Please pick up the bug report on offline contact caching after its final line and continue writing it.

◆ Source passage
## Begin
Bug 62378

Summary: Offline contact caching
Product: Telepathy Reporter: Xavier Claessens <xclaesse>
Component: tp-glibAssignee: Telepathy bugs list <telepathy-bugs>
Status: RESOLVED MOVED QA Contact: Telepathy bugs list <telepathy-bugs>
Severity: normal    
Priority: medium CC: i.gnatenko.brain, nekohayo
Version: unspecifiedKeywords: patch
Hardware: Other   
OS: All   
URL: http://cgit.collabora.com/git/user/xclaesse/telepathy-glib.git/log/?h=offline-cache
Whiteboard:
i915 platform: i915 features:

Description Xavier Claessens 2013-03-15 16:20:25 UTC
Following my email[1], I think we should add helpers in telepathy-glib to handle the offline contact cache.

Goals:
1) Provide last known Nickname for TpNamesMixin (bug #14540) without requesting VCard on XMPP.
2) Provide last known ContactInfo without requesting VCard on XMPP.
3) Provide offline roster
4) Implement local roster for tp-sofiasip

Out of scope:
1) incremental roster download. This is probably too protocol-specific.
## End
◆ Collected material
## Begin
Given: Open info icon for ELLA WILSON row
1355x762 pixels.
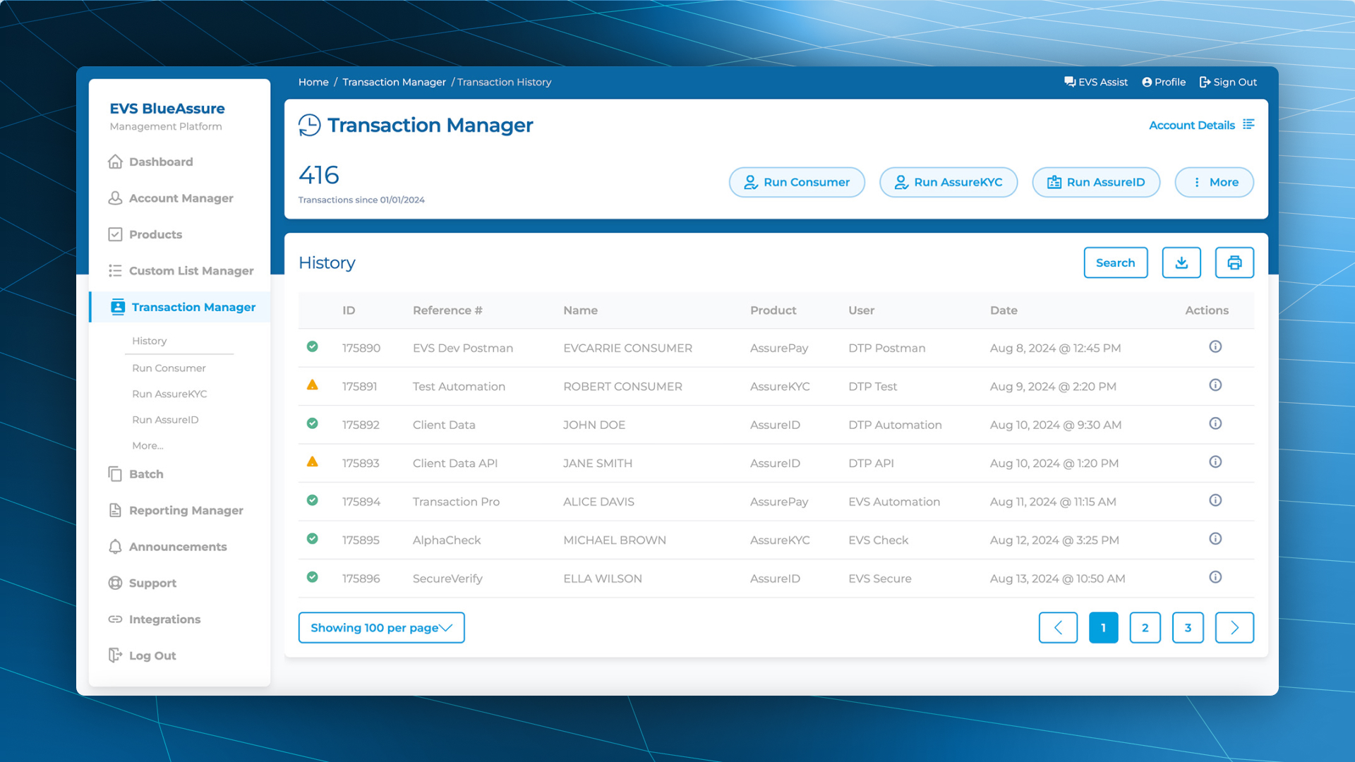Looking at the screenshot, I should pyautogui.click(x=1215, y=577).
## End
◆ Response to this task
Proposed solution:

1) storing:

When CM is going offline, of course before freeing its data structures needed to reply to tp_contacts_mixin_get_contact_attributes(), it calls:

tp_base_contact_list_write_cache()
{
  contacts = tp_base_contact_list_dup_contacts (self);
  result = tp_contacts_mixin_get_contact_attributes (conn, all_interfaces_except_presence);
  for attributes in result:
    {
      id = tp_asv_get_string (attributes, TP_TOKEN_CONNECTION_CONTACT_ID);
      variant = asv_to_gvariant(attributes);
      filename = g_strdup_printf ("~/.cache/telepathy/rosters/%s/%s",
          something_relevant_to_identify_the_account(self),
          id);
      write_file (filename, g_variant_to_blob(variant));
    }
}

2) reading:

When CM receive the roster, or directly at startup for SIP:

GHashTable<contact-id, asv>
tp_base_contact_list_read_cache(Set<contact-id> roster_ids)
{
  return _read_roster_cache (something_relevant_to_identify_the_account(self), 
      roster_ids);
}

_read_roster_cache(something_relevant_to_identify_the_account, roster_ids)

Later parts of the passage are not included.